━━━━━ Data for this task ━━━━━

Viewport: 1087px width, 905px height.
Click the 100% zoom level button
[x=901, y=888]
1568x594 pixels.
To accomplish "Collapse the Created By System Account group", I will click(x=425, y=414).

━━━━━

Exercise directions = Starting with the first entry and ending with the last, give all of them again unchanged.

Worked solution =
Viewport: 1087px width, 905px height.
Click the 100% zoom level button
[x=901, y=888]
1568x594 pixels.
To accomplish "Collapse the Created By System Account group", I will click(x=425, y=414).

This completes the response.